Dall'incontro tra eccellenze del "made in Italy" e mondo fieristico, rappresentato ieri a Milano da Messe Franfurt Italia (l'Ente fiera di Francoforte che ha compiuto 15 anni di presenza a Milano) è giunta una riflessione tra operatori e aziende italiane che spinte dal crollo della domanda interna, hanno rafforzato o reinventato la propria politica commerciale all'estero.
«Il made in Germany non può esistere senza il made in Italy – ha ricordato ieri Detlef Braun, membro del board di Messe Frankfurt GmbH – ricordando che oltre il 40% della componentistica dell'automotive tedesca proviene da filiere di fornitori italiani». «Paesi manifatturieri forti come Italia e Germania – ha aggiunto l'ad di Messe Frankfurt Italia, Donald Wich – devono quindi "usare" le fiere come partner delle aziende».
Mentre nel 2012 gli spazi espositivi netti in Italia si sono ridotti del 4%, dal 2006 il numero di aree fieristiche è cresciuto nel mondo del 57 per cento. Per oltre la metà si tratta di nuove costruzioni nei Paesi emergenti. Cina, Brasile, India, soprattutto, che diventano però "vetrine" per i Paesi limitrofi.
«È impensabile andare a vendere in Cina o altri Paesi con gli stessi schemi tradizionali di 50 anni fa e forti di una tradizione imprenditoriale familiare che non dice nulla dall'altra parte del mondo» ha detto Andrea Parodi, presidente di TexClubTec (l'associazione degli operatori del tessile tecnico).

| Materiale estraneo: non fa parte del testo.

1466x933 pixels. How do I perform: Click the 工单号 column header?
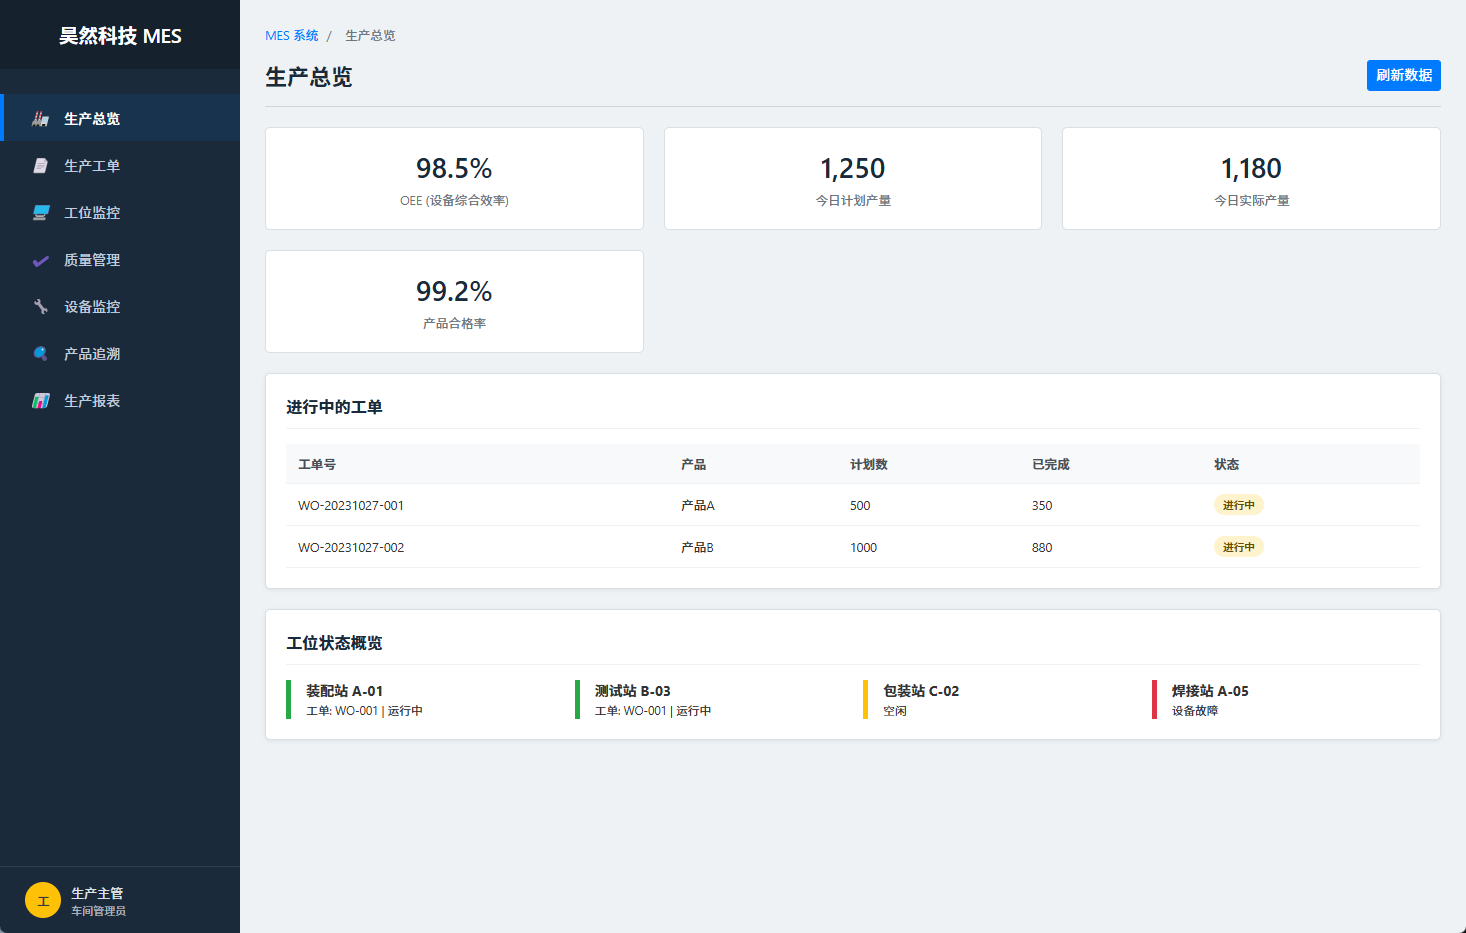click(317, 465)
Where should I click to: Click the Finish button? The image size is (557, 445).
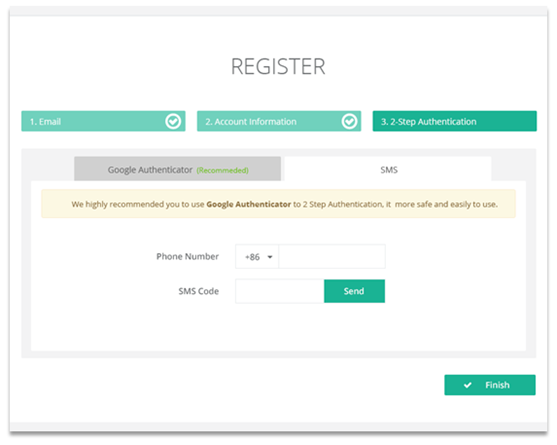tap(490, 385)
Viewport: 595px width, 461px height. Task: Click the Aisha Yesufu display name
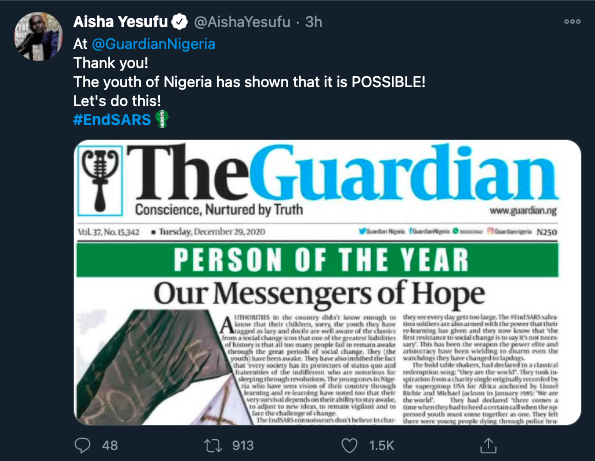point(120,22)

«Negli ultimi 5 anni – ha spiegato Sandro Bonomi, presidente di Anima – le esportazioni di meccanica verso i "classici" Paesi Bric (Brasile, Russia, India e Cina) sono cresciute del 18,4% e valgono 1,3 miliardi di euro nei primi 6 mesi del 2013. Ma nello stesso periodo l'export di meccanica verso Messico, Indonesia, Korea e Turchia è cresciuto del 135% e valgono 822milioni di euro nel primo semestre di quest'anno. Mentre i Paesi per noi davvero "vincenti" restano Russia, Australia, Turchia, Arabia Saudita e Cina, che messi assieme si sono tradoto in questo primo semestre in oltre 2,1 miliardi di euro di export».

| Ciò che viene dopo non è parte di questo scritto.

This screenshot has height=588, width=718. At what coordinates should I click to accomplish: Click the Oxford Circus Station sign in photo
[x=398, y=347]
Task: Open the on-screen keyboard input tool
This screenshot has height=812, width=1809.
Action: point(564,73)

«Nel 2012 – ha spiegato Sandro Salmoiraghi, past president di Acimit – la produzione italiana di macchine tessili si è attestata sui 2,4 miliardi di euro, con una flessione dell'11% sull'anno precedente. Ma dell'83% di produzione destinata ai mercati esteri, il 39% fa rotta su Cina, Turchia e India. Siamo tallonati dalla Cina che sta diventando a sua volta produttrice di macchinari. Ma noi puntiamo sulla sostenibilità e sul rispario energetico». Attenzione però all'impoverimento della domanda interna, ha ammonito Giuliano Busetto, presidente di Anie Automazione: «Sebbene nel settore automazione l'export raggiunga il 60% della produzione senza sostenere l'industria di processo in Italia si rischia solo di diventare fornitori per gli altri Paesi. Va bene premere sull'export, ma alla lunga, senza un mercato interno e un indotto che funziona si perde terreno anche nelle catene del valore in ternazionali».